## RECORDS TO PROCESS
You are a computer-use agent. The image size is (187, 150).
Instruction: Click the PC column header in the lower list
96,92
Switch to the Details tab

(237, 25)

* * *

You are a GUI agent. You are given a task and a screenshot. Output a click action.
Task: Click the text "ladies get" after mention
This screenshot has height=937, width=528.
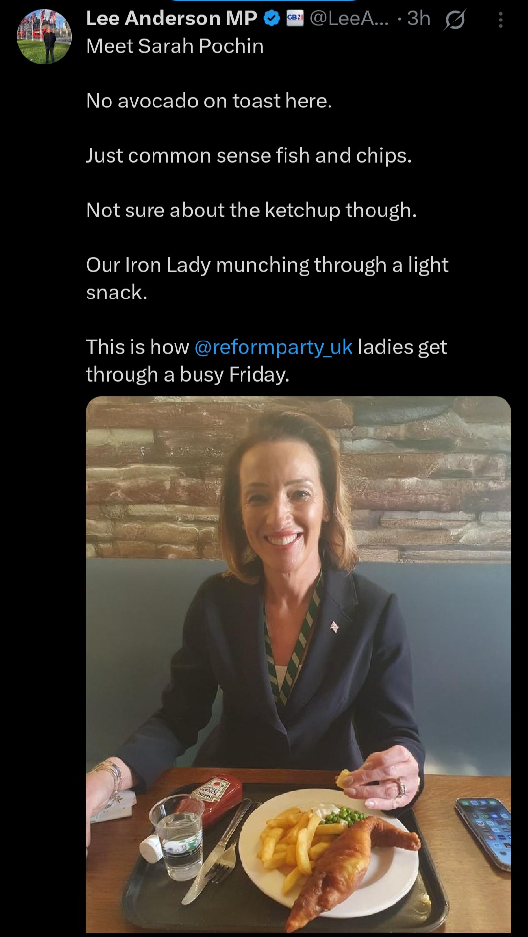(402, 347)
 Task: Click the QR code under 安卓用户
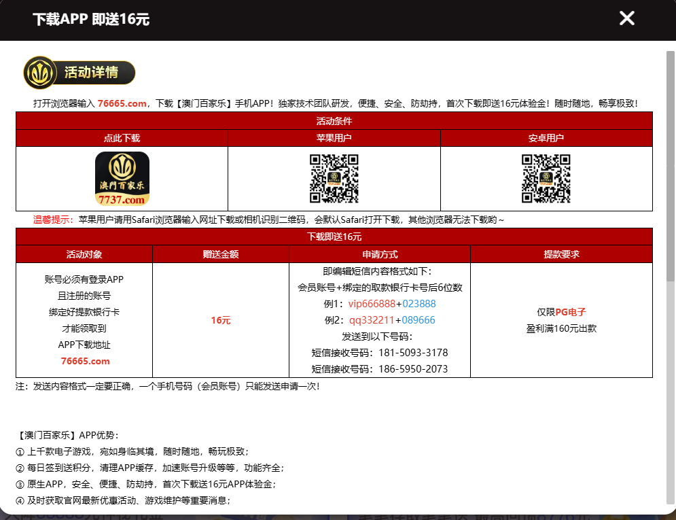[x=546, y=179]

==

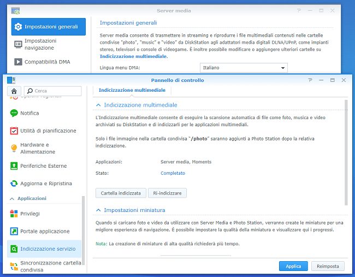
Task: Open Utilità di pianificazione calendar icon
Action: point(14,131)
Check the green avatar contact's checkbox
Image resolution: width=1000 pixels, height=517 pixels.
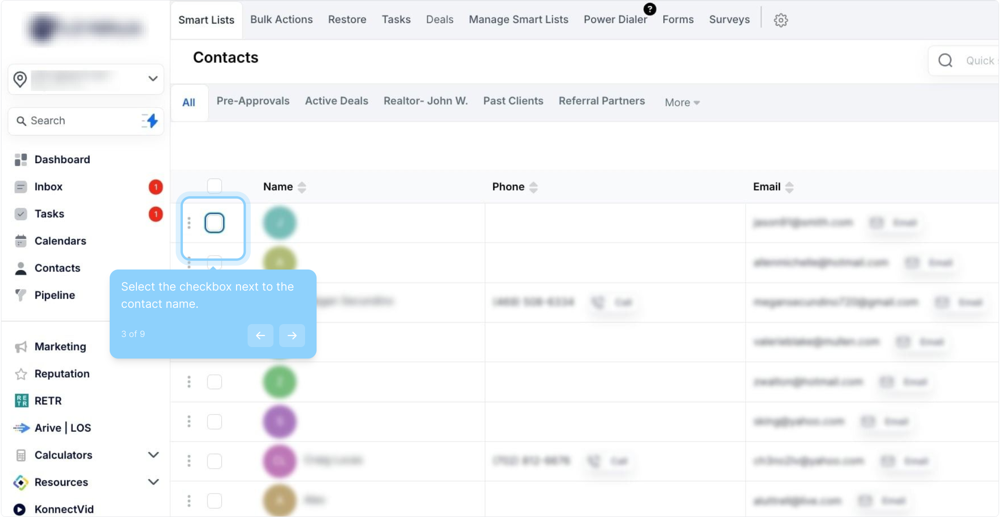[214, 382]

## DESCRIPTION OF THE TASK
Pick out every line in the entries above that contains the word "width" and copy each of those lines.

## TASK RESULT
This screenshot has height=937, width=528.
Image resolution: width=1000 pixels, height=517 pixels.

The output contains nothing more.